By Janet Burstall
A “Labor Renewal” movement was launched in capital cities across Australia on 8 October, aiming to push democratic reforms through biennial conference of the Australian Labor Party (ALP) in December.
The campaign sets five general aims, and more specifically demands implementation of the recommendations of Labor’s official review of its own organisation, published in February 2011.
Kevin Rudd’s possible aspirations for a Blair-like comprehensive restructuring of the ALP, and radical marginalisation of the unions, have faded, for now. Probably worried by the decline in ALP membership — after a modest rise of about 13% in 2003-7, it declined 22% between 2007 and 2010 — the Bracks-Carr-Faulkner review proposes a tilt back towards democracy. It recommends:
“That... state and territory conferences be solely based on the principle of 50 per cent representation for members and 50 per cent representation for [union] affiliates.
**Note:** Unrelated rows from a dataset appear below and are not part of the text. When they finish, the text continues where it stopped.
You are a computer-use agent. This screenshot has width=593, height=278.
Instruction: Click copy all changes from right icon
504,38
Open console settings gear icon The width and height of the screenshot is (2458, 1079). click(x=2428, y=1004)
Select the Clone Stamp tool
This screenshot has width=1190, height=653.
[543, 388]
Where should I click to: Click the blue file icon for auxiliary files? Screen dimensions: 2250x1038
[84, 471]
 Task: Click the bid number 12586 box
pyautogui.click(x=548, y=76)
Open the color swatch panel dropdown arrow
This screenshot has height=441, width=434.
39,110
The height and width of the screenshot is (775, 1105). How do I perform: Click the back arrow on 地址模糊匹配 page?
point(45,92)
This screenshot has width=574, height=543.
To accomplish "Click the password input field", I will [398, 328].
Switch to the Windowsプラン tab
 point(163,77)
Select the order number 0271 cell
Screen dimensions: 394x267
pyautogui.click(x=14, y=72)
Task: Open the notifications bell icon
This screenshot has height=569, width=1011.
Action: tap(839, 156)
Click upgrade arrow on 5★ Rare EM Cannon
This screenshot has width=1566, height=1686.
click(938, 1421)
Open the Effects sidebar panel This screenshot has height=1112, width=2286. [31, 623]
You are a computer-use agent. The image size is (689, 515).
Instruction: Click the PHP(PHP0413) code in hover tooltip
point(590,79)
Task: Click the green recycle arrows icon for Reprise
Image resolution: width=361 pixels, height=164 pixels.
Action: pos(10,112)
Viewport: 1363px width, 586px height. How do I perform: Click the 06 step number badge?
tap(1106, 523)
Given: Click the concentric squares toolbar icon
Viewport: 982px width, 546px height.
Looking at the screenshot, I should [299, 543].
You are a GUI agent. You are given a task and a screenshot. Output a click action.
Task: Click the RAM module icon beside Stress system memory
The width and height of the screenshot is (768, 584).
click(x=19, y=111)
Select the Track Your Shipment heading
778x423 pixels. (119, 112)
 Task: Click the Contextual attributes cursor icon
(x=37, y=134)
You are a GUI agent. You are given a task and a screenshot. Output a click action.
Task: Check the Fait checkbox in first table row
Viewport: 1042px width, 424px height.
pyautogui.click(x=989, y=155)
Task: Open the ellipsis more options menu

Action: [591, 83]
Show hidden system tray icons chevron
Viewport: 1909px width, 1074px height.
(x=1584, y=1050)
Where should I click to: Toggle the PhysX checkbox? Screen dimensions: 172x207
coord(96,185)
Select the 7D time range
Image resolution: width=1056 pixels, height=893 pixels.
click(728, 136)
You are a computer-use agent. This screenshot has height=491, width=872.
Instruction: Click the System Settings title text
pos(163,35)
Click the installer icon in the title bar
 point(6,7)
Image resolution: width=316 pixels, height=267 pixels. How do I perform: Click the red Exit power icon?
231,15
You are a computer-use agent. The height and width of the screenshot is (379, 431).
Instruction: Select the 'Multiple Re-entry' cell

That the practice of including additional delegates from administrative committees, policy committees, Young Labor, and the parliamentary parties in the members’ component cease”.
“That intervention in Party preselections by the National Executive and state administrative committees only occur as a last resort, rather than a first resort, and then only in exceptional circumstances”.
At the Sydney launch, several people asserted that the point is not simply getting Labor in, but what Labor does when it is in.
Many expressed their disappointment with Labor in government.